If we plot success rate against the total number of outcomes we see this idea much more clearly. As the number of all outcomes increases your success rate increases.
Lets visualize the some broad views of your program, regardless of any sort of “good” or “bad” results.
The longer a client stays in your program, the less likely they are to end up in a rental, among lengths of stays that do not include exclusively 100% success days (ie there is some amount of failure on these lengths)
Here we can see the the number of clients peaked in Jan 2015, but is back on the decline by July 2015. It could be that you see an increase in clients during the fall to winter months, a longer dataset could verify this hypothesis.
It looks like over the course of the timeframe of this dataset, your clients are getting older.
Finally, lets check your success rate against time, and see if you’re getting better or worse.
NICE! it does look like you guys are getting better over time at getting people into rental units as you can see by the linear regression line.
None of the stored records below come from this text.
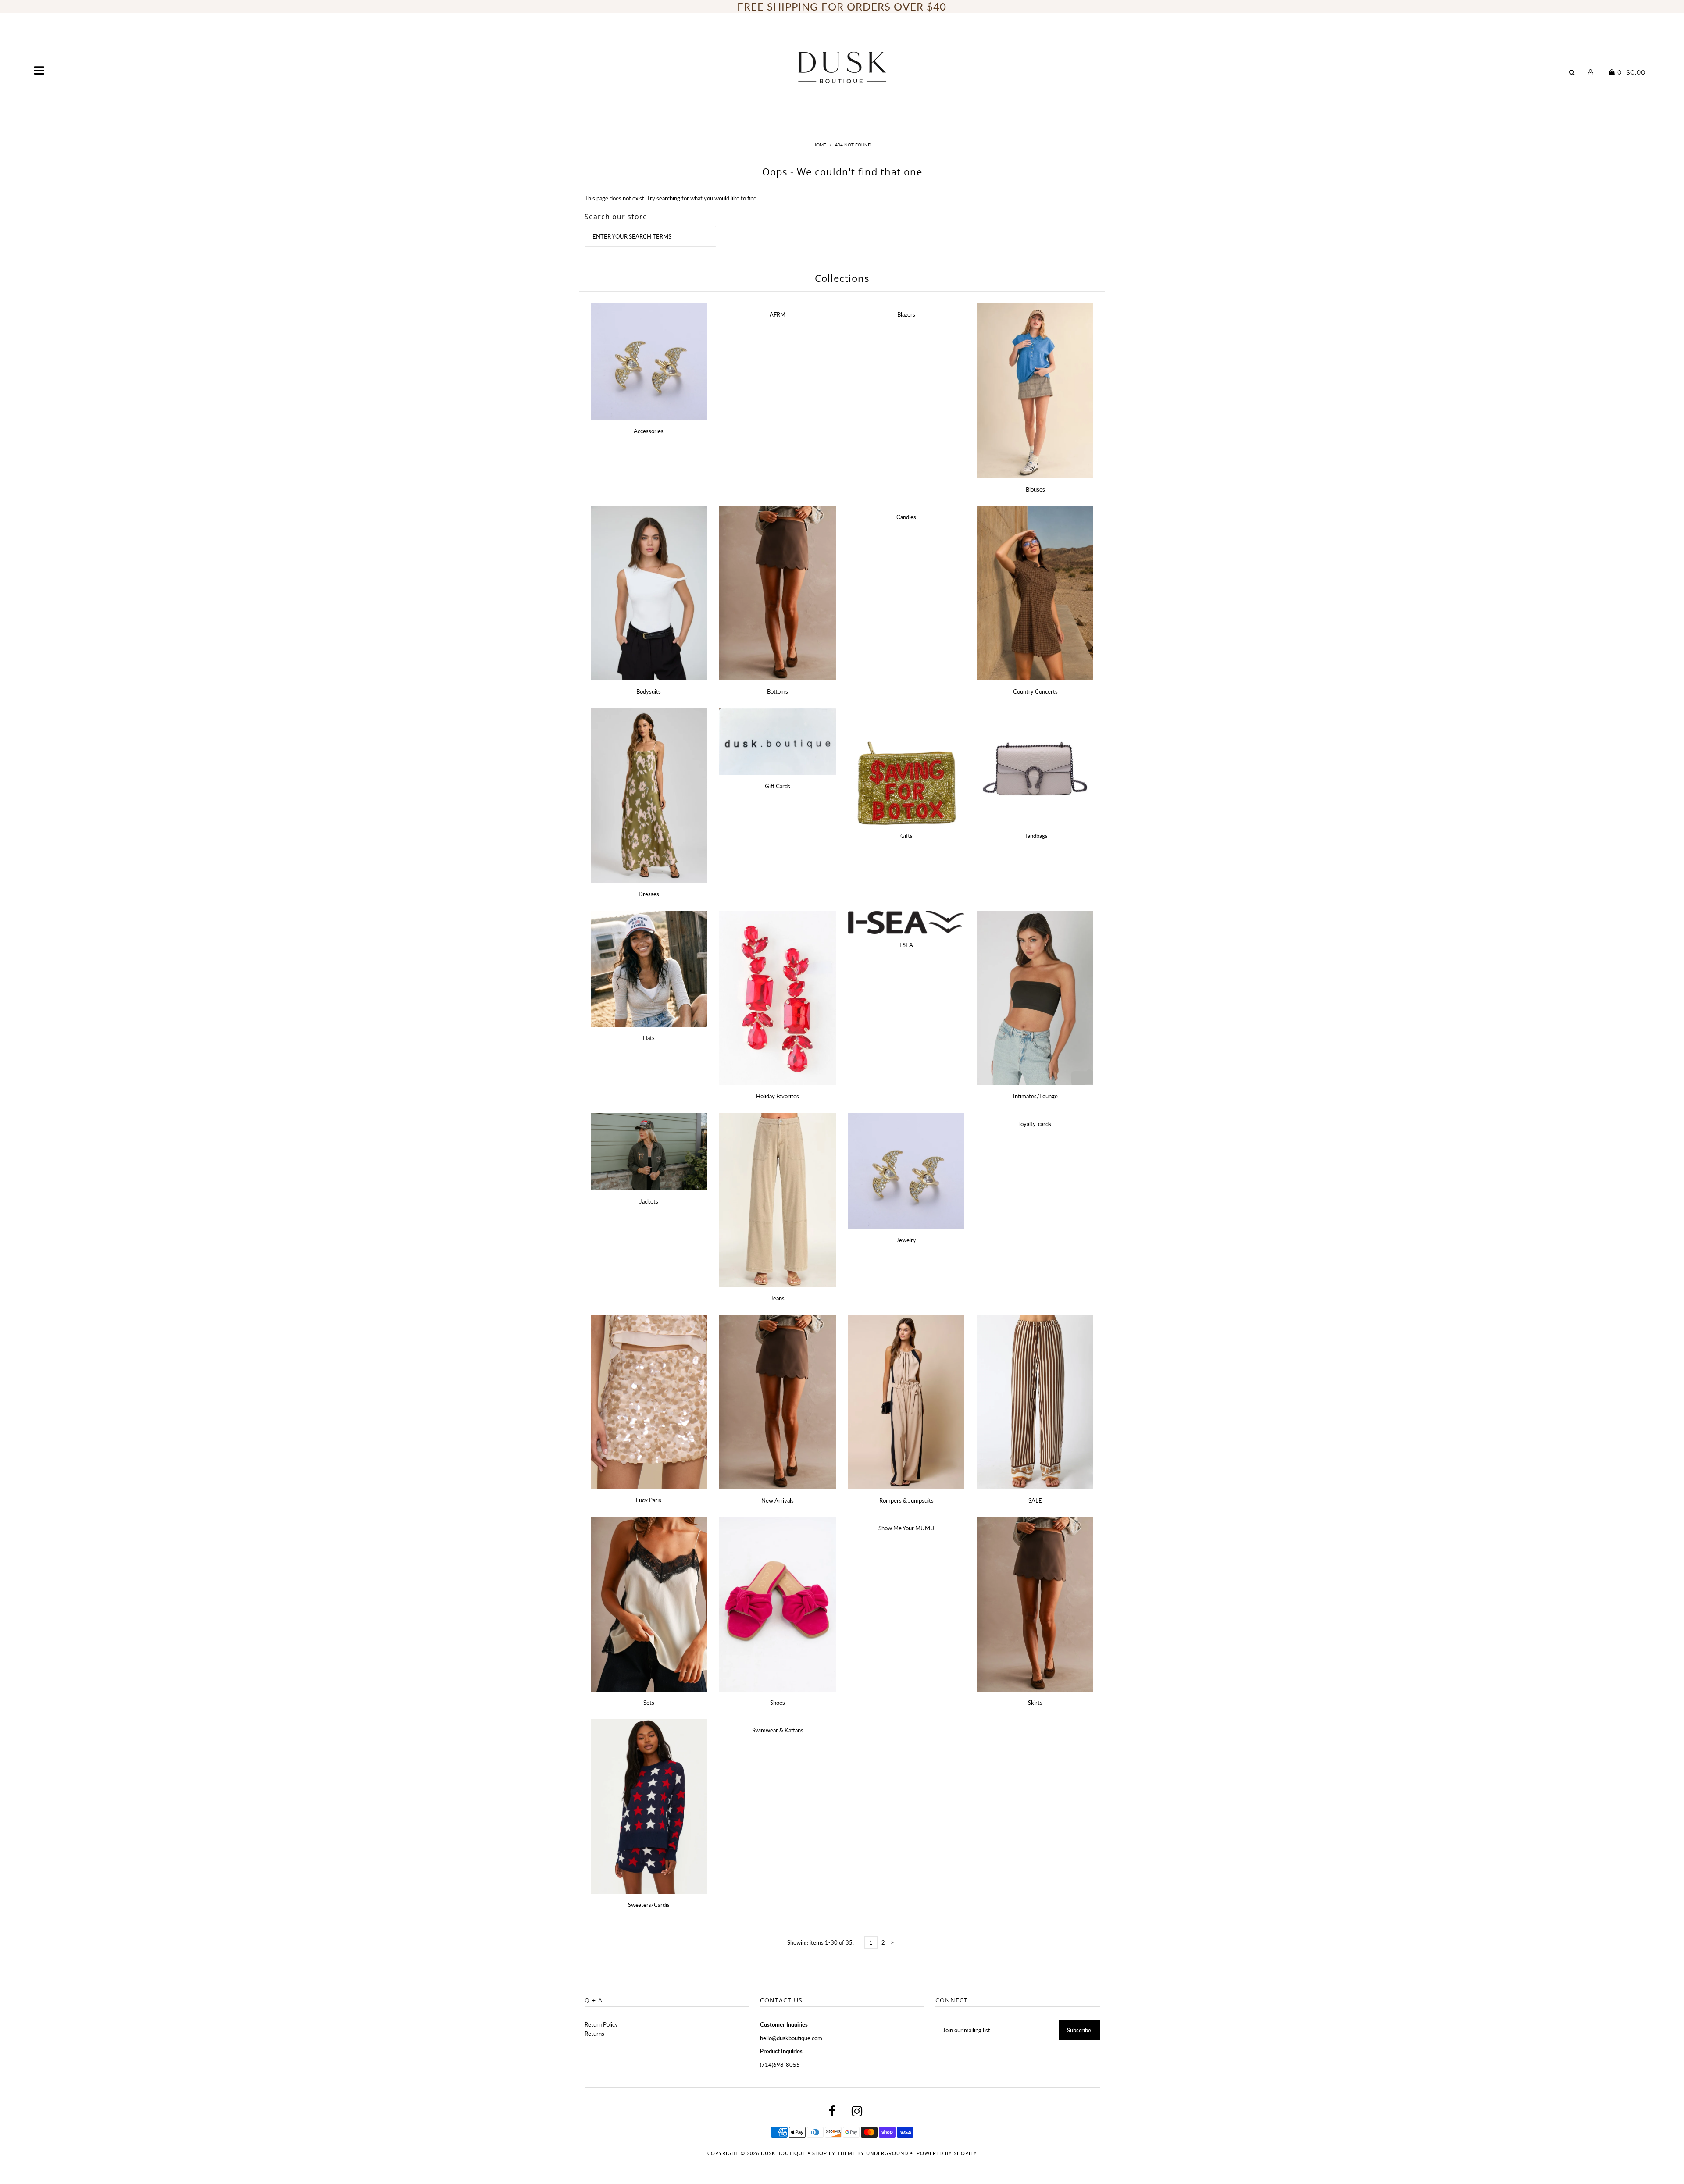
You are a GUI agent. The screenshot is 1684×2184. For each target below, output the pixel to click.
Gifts (906, 835)
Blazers (906, 314)
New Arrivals (777, 1500)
The nonRental outcomes are less likely as time progresses in this data set.
Congrats!
The next step I’d like to take with this data is to start predicting on it. Essentially the idea is, you type in the characteristics of your client (“White”, “male”,“22”,etc.) and I return a percentage of each possible outcome (eg, 20% chance of rental, 10% chance of Emergency shelter, etc.).